**Task requirements**
Find every line in the data that contains the word "соусом". Return each of those lines.

**Data supplied**

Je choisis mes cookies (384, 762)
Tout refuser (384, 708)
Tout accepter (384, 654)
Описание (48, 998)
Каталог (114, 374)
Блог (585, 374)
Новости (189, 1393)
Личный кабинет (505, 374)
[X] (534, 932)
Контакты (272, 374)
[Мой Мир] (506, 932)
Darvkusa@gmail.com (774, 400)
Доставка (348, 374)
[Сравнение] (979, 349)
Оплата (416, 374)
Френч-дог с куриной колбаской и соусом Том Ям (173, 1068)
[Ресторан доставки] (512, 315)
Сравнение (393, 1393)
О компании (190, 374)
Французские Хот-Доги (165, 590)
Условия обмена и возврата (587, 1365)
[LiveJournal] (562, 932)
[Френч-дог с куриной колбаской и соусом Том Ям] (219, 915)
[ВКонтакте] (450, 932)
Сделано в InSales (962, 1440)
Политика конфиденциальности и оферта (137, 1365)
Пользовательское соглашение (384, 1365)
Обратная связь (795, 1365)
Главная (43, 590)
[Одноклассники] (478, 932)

**Exercise answer**
Френч-дог с куриной колбаской и соусом Том Ям (173, 1068)
[Френч-дог с куриной колбаской и соусом Том Ям] (219, 915)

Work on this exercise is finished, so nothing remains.